Background. Acyclovir (ACV), a highly specific anti-herpetic drug, acts as a DNA chain terminator for several human herpesviruses (HHVs), including HHV-2 (HSV-2), a common human immunodeficiency virus (HIV)-1 co-pathogen. Several trials demonstrated that HSV-2 suppressive therapy using ACV or its prodrug valacyclovir (valACV) reduced plasma HIV-1 viral load (VL) in HIV-1/HSV-2 coinfected persons, and this was proposed to be due to a decrease in generalized immune activation. Recently, however, we found that ACV directly suppresses HIV-1 ex vivo in tissues free of HSV-2 but endogenously coinfected with other HHVs. Here, we asked whether valACV suppresses VL in HIV-1 infected HSV-2-seronegative persons.

Methods. Eighteen HIV-1 infected HSV-2-seronegative individuals were randomly assigned in a double blind placebo-controlled, crossover trial. Eligible participants had CD4 cell counts of ≥500 cells/µL and were not taking antiretroviral therapy. Subjects in group A received 12 weeks of valACV 500 mg given twice daily by mouth followed by 2 weeks of a no treatment washout and then 12 weeks of placebo; subjects in group B received 12 weeks of placebo followed by 2 weeks of no treatment washout and then 12 weeks of valACV 500 mg twice daily.

Results. HIV-1 VL in plasma of patients treated with valACV 500 mg twice daily for 12 weeks was reduced on average by 0.37 log10 copies/mL.

Conclusions. These data indicate that the effects of valACV on HIV-1 replication are not related to the suppression of HSV-2-mediated inflammation and are consistent with a direct effect of ACV on HIV-1 replication.


Acyclovir (ACV) was the first safe, potent, and specific antiviral nucleoside analogue to be approved for clinical use [1]. It is a guanosine analog that is efficiently phosphorylated by herpesvirus kinases and acts as specific chain terminator for several human herpesviruses (HHV), including HHV-1, -2 and -3 (respectively, herpes simplex viruses [HSV]-1 and 2 and Varicella zoster virus [VZV]). In the early years of the AIDS epidemic, ACV was tested in vitro for activity against human immunodeficiency virus type 1 (HIV-1) and found to be ineffective [24].

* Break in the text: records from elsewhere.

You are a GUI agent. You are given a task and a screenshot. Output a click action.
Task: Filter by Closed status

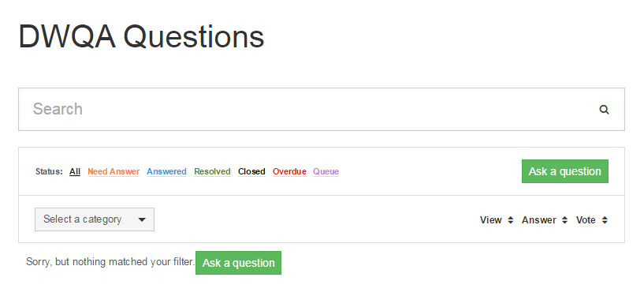[x=251, y=171]
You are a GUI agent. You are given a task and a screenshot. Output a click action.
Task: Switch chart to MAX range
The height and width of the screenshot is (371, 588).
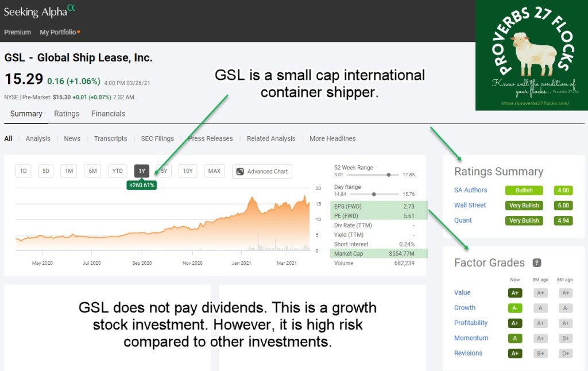(214, 171)

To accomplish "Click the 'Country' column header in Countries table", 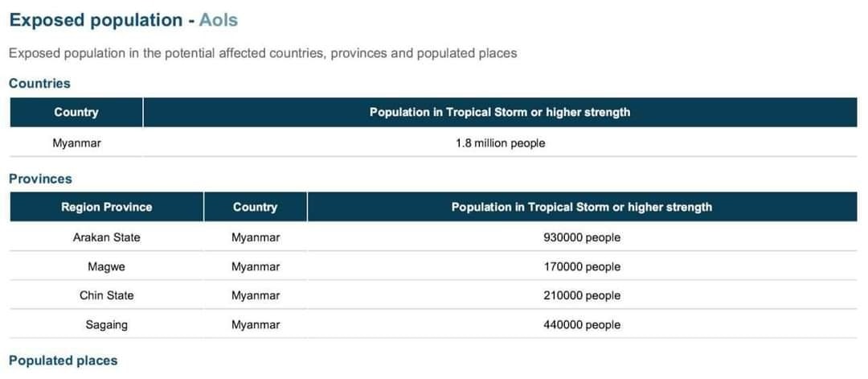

HHVs, in particular HSV-2, are among the most common co-pathogens in HIV-1 infected persons, and ACV is commonly used in HIV-1/HSV-2 coinfected patients to treat and prevent symptomatic HSV-2 infection. Several retrospective studies found that ACV treatment of HIV-1 infected individuals was associated with increased survival [5, 6]. These early observations were then corroborated by numerous more recent randomized trials, which demonstrated that HSV-2 suppressive therapy using ACV or its prodrug valacyclovir (valACV) reduced plasma HIV-1 viral load (VL) by 0.25 to 1.23 log10 RNA copies/mL in HIV-1/HSV-2 coinfected persons and delayed HIV-1 disease progression [720].

Because ACV has been thought to be inactive against HIV-1, these results were attributed to a decrease of general inflammation due to the suppression of HSV-2 replication (reviewed in [21]).

Surprisingly, we found that in human tissues studied ex vivo, ACV suppresses HIV-1 by directly inhibiting HIV-1 reverse transcriptase (RT) provided that ACV is phosphorylated [22]. These results were confirmed in another ex vivo system [23]. HHV thymidine kinases (TK) are particularly efficient in phosphorylating ACV, and coinfecting herpesviruses present in tissues can supply T cells with sufficient phosphorylated ACV to inhibit HIV [22]. Coinfecting herpesviruses may not be necessary to activate ACV as McMahon et al (2011) recently showed that triphosphorylated ACV could also be detected within cells even in the absence of HHVs [24].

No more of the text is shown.